Does the Red Hat purchase suggest that IBM sees the significant impact of open source as the basis for digital transformation? IBM data estimates some 80 percent of business workloads “have yet to move to the cloud, held back by the proprietary nature of today’s cloud market.” Indeed, buying Red Hat will help IBM better tap into an opportunity to address that.

Suman Nambiar, Head of the AI practice at Mindtree (pictured), a digital transformation consultancy which helps businesses like Lufthansa, Procter & Gamble and Avis Budget Group customers live and breathe digital, said:

“IBM’s acquisition of Red Hat is the largest acquisition of a software company in history and shows how even the biggest beasts in tech are having to adapt to the Cloud computing world and react to where customers clearly want to go.

 The price IBM is paying, almost a 60% premium to Red Hat’s most recent stock price and 51x estimated adjusted earnings for next year, reflect the urgency they feel to catch up to AWS, Microsoft Azure and others who have reshaped the Computing landscape with Cloud platforms and solutions. It will also be interesting to see how IBM benefits from the huge presence Red Hat has in the Open Source ecosystem, though of course they started to bet on Open Source back in 1999, well before many of their peers did.

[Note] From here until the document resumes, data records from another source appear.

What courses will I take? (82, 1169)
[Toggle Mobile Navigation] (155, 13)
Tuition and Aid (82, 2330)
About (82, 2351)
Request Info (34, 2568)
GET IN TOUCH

 As the competition hots up, it creates a win-win scenario for end-user organisations, such as the major banks, high-street retailers and digital manufacturers who want to satisfy customer needs by becoming more ‘Digital’. From our experience helping businesses transform themselves digitally, there is a big opportunity out there for cloud services providers to provide customers with a new way to manage their IT infrastructure – it will be seized by those who are fast and agile enough!”